-- Begin Input for this task --
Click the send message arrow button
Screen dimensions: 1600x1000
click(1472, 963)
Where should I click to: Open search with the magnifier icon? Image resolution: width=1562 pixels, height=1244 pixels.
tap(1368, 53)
-- End Input for this task --
Copy every record above word for word, leaving nothing out and changing nothing.

* [Answer below]:
Click the send message arrow button
Screen dimensions: 1600x1000
click(1472, 963)
Where should I click to: Open search with the magnifier icon? Image resolution: width=1562 pixels, height=1244 pixels.
tap(1368, 53)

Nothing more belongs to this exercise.